Severluna, thoroughly snarling the pathways that Perdita thought she knew so

well, and revealing, after she thought she had seen everything at least twice,

portions of the city she did not know existed. Some had been frozen in time,

streets still cobbled, buildings low, thick-walled, and unfashionably ornate;

the cars and buses on them seemed to have wandered in from the future and were

involved in a rambling, futile search for the way back. Perdita stubbornly

tracked the helmeted figure on the electric bike ahead of her, no matter how

frequently he made his turns or how abruptly he sped up and left behind only

the memory of where they had seen him last.

She always found him again.

“He’s playing us,” Scotia said finally, calmly. “I’ve done that to fish.



“Then why doesn’t he just disappear? We must have driven through most of

Severluna. If we are still in Severluna. I have no idea where we are. I wonder

if even he knows. Now where did he go?”

Finally, the streets grew broader, less congested; the knight on the bike

stopped his sudden veering, held a steadier path, as though finally he could

see in the distance the object of his search. Intent on him, Perdita scarcely

noticed the wealthier neighborhood she drove through, the parklike setting of

stately trees, the gently curving streets that held no traffic now, only the

strange little hut that appeared in the middle of the road as though it had

dropped there from some tale.

“Ah—” Dame Scotia said; Perdita heard the astonishment in her voice.
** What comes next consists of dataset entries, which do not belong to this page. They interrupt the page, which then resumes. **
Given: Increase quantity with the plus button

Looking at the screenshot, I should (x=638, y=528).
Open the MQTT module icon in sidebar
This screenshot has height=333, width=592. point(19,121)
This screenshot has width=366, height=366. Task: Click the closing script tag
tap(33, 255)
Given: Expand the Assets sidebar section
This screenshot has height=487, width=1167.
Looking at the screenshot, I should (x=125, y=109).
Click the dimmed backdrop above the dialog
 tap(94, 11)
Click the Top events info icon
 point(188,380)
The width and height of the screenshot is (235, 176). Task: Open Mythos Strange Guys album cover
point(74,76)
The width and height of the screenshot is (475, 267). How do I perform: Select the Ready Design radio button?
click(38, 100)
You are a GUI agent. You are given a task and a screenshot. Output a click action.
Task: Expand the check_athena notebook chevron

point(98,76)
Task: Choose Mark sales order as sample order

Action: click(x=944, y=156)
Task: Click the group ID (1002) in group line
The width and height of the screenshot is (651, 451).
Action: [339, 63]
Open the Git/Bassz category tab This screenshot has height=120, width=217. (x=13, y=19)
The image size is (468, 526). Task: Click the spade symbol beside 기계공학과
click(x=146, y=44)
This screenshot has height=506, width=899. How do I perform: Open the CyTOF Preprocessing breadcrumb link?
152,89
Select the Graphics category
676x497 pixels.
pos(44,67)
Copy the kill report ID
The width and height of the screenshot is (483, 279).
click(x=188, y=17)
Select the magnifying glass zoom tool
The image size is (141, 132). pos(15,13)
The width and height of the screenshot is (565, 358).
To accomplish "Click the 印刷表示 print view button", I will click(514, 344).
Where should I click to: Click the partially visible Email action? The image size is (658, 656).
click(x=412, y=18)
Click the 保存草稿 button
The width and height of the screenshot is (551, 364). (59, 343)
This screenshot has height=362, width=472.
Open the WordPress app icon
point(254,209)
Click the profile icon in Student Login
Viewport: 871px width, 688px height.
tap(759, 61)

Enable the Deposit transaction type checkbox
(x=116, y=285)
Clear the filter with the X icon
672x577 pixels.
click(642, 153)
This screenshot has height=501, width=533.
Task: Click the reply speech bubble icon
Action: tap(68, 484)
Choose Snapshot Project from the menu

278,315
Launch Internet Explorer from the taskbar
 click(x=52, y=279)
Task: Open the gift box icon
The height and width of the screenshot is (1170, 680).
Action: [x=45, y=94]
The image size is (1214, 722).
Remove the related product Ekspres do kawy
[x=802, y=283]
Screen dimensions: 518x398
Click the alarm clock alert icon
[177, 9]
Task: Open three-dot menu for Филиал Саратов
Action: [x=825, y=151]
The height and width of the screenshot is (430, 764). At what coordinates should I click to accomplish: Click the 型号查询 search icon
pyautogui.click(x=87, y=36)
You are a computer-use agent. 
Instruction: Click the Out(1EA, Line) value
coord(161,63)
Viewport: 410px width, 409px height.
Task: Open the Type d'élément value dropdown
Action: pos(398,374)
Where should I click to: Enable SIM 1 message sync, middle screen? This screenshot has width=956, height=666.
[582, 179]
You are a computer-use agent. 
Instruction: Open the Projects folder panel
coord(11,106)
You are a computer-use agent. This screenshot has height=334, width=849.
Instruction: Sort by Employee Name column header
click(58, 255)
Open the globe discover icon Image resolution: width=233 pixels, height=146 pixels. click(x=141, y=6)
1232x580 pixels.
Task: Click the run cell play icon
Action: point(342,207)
She braked abruptly. They watched the figure in black speed past the

guardhouse without generating any interest whatsoever from the guards chatting

outside it.

“Either he’s that familiar to them,” Perdita said incredulously, “or he’s

invisible.”

The sedan was not; the guards gestured it forward, looking into the tinted

windows as the princess neared. They straightened quickly, waved her past. She

drove on, her mouth tight, looking for the black-clad cyclist down footpaths,

hiding in bushes, though without a thread of hope.

She yielded finally with a sigh, and said to the tactfully silent knight

beside her, “All right. He may not know you, but he knows me far too well.”

“It seemed a very good idea,” Dame Scotia said fairly.

“But how did he know? And why, of all things, did he bother leading us on a

wild-goose chase all over the city?” She slowed at another checkpoint, guards

standing rigidly as she passed, and wound her way toward the palace garage. “

He could have stopped and asked us not to follow. And he could have lost us

easily enough a dozen times. What possessed him?” She watched another bike

pass them, this one traveling at a more sedate speed. The rider, wearing jeans

and boots, and a helmet with a familiar crest on it, did not glance at them as

he passed, so intent was he on his own pursuits.

She braked again, sharply. They both turned to stare at his back as he

followed a curve out of sight.

“That was Daimon,” Perdita said. Her voice shook. “That was the

Wyvernbourne crest on his helmet and bike. That was his pale hair.”

“Then who—” Dame Scotia exclaimed. The princess turned to meet her amazed

eyes. “Who else knew we were going to follow him?”

“No one. No one but you, and I, and the queen.”

“Then who did we follow through that tangle of streets? Someone must have

known—”

“No one,” Perdita whispered. And then she was silent, looking back at the

face of her aged, charmingly scattered great-aunt as she watched the princess

from the top of the sanctum stairs.

Morrig.





PART THREE




   KINGFISHER





15


Pierce floated out of Severluna with his father and his brother in a black

limo the size of a small yacht. It bore them effortlessly northward,

surrounding them in a cocoon of soft leather, perfect air, small luxuries of

every kind to while away the hours. Beyond its tinted windows, Pierce watched

the highway he had driven down in the Metro scant days before. It looked

completely different now, as though he saw it through the eyes of someone he

barely knew. This strange Pierce unreeled a past to his new family that

seemed, compared to theirs, scant of detail, monotonous, inexplicable.

“It took courage,” Leith said, “to leave the only place you ever lived.

Even more to brave the complexities of Severluna and the court, where you knew

no one and neither of us knew you existed.”